Non-governmental organizations (NGOs) seek political influence through the provision of information directed towards political representatives. In addition, NGOs also frequently apply means of political pressure, for instance through exposure of the issues at stake in the media. To understand how NGOs obtain impact on political decisions, one must analyze the mechanisms that makes it rational for the politician to comply to these less formal political activities. With the use of tools and concepts from economic theory, I provide an explanation of why and how NGOs have political influence.
This thesis develops a model that provides several predictions regarding these questions. Large policy responses are likely to be observed on complex issues of significant public interest. If the conflict of interest between the incumbent and the NGO under these circumstances is large, the NGO can start an informational cascade via the media, which consequently put pressure on the incumbent to change its policy. We do not however expect to see much impact on policy from NGOs in situations where we have a noncomplex issue of large public interest. In this situation the incumbent will emphasize the median voter, at the same time as there is no scope for the NGO to start an informational cascade.

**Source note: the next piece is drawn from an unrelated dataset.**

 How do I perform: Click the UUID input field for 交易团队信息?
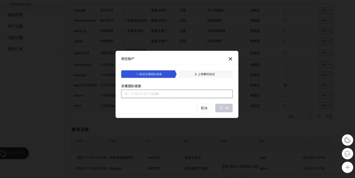(x=177, y=94)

The model also gives predictions related to the distribution of resources between competing NGOs’. Given a situation where the issue is of little public interest, the model’s prediction is in line with the conventional theory, that the NGO with the most resources will gain policy influence. However, in situations where the specific issue is complex and of large or moderate public interest, the distribution of resources between the NGOs will be of little relevance for the final policy. In fact, the model predicts that a poor NGO can win the competition over policy if its interest of conflict with the incumbent is sufficiently strong. Although the economic model made for this thesis produce interesting results, it is to consider as a crude understanding of reality, primarily intended as a point of departure for further economic research on the subject.